This idea came from a few auteurs who seem to follow this path in total contradiction to the narrative cinema tradition, to me they represent the epitome of "contemplation" since only images are left to hold the film together : Bela Tarr, Tsai Ming-liang, Bruno Dumont, Weerasethakul, Sharunas Bartas, Kore-eda, Hou Hsiao-hsien, Sokurov, Lisandro Alonso, Carlos Reygadas, Pedro Costa. So they are the ones I'd like to focus on primarily. There are also individual films by other auteurs that fit this profile perfectly without being a consistent trademark.
The discussions have been really exciting so far, but I'll ignore the "contemplation" argument for now, and instead concentrate on these 4 criteria (technical descriptors) :
- PLOTLESSNESS : no obvious (forefront) drama, no beginning, no denouement, open-ending, no drive to go forward, no major narrative gimmicks (flashback, multilayered stories), simplicity, atmospherical depiction, distanciation of protagonist(s) with background action, no imminent threat, no external forces pressuring the protagonist(s).
- WORDLESSNESS : laconical interactions (or silent protagonist), no plot-drive expository filling, no psychological arguments, no voiceover, direct-sound (no score), body language.
- SLOWNESS : long takes, static shots/slow camerawork, patient pace, uneventfulness (down time), "unnecessary" mundanity, uncut movements, activities filmed in their entirety, extended wait/pauses, conscience of time.

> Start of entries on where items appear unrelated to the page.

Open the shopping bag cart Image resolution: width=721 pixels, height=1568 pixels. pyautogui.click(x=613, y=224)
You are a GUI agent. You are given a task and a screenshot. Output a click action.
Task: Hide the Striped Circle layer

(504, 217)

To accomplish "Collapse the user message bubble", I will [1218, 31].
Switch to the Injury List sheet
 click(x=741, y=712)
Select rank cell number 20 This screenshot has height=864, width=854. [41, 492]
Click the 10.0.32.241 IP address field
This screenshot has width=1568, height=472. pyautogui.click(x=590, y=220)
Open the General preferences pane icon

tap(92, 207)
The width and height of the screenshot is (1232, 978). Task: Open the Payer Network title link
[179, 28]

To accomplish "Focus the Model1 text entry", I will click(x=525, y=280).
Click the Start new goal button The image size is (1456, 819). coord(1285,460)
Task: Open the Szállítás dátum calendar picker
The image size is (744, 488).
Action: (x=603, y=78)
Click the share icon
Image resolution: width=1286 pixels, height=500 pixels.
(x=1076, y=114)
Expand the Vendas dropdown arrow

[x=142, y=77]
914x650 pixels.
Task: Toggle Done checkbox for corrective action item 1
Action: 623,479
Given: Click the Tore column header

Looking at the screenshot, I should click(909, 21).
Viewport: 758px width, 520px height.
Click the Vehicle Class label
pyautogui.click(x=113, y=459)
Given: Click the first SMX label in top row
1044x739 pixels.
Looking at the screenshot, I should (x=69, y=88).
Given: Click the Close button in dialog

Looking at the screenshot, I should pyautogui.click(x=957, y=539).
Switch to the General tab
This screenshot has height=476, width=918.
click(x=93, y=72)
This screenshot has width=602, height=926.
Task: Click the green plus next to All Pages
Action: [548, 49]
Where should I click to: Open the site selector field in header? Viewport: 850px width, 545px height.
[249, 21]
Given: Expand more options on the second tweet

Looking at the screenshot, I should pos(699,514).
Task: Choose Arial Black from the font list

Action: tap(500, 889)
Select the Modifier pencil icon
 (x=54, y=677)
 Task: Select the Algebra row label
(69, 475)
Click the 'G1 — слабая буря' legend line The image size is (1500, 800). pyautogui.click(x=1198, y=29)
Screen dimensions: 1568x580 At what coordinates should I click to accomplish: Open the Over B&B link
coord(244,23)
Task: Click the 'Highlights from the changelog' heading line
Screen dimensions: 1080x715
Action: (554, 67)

- ALIENATION : disconnectedness, wandering/idleness/listlessness, solitude, fatalism, ennui/melancholy/depression, non-conformity, no intellectualized existentialism, distanciation of protagonist(s) with the world, with other characters, emptiness, empty frames, distanciation of the camera from the subject.
Damnation; The Seventh Continent; A scene at the sea; D'Est; Satantango; Vive l'Amour; Few of Us; The River; Mother and Son; L'Humanité; Werckmeister harmóniák; Millennium Mambo; What time is it over there?; Blissfully Yours; Dolls; Hukkle; Japon; Uzak/Distant; The Brown Bunny; Elephant; Goodbye, Dragon Inn; Nobody Knows; Spring, Summer, Fall, Winter ... and Spring; La Blessure; Los Muertos; Tropical Malady; The World; Batalla en el cielo; Last Days; Seven Invisible Men; The Sun; Colossal Youth; Fantasma; Flandres.
For these I'm sure the proposed profile fits, so I use them as models of reference to define this "family". And I'd like to compare them and see how each film overcomes the 4 "constraints" (which are not creative limitation self-imposed by the auteurs). I'd also like to figure statistical occurrences in these films to see if these protagonists share similar concerns, and their auteur a common vision of the world.
Of course, this is my own humble interpretations of the topic. Everyone is free to disagree, argue, and propose a different profile, or continue to explore contemplation in narrative cinema. All this can be developped on this blog at the same time and inter-communicate, this is the value of a collegial workshop.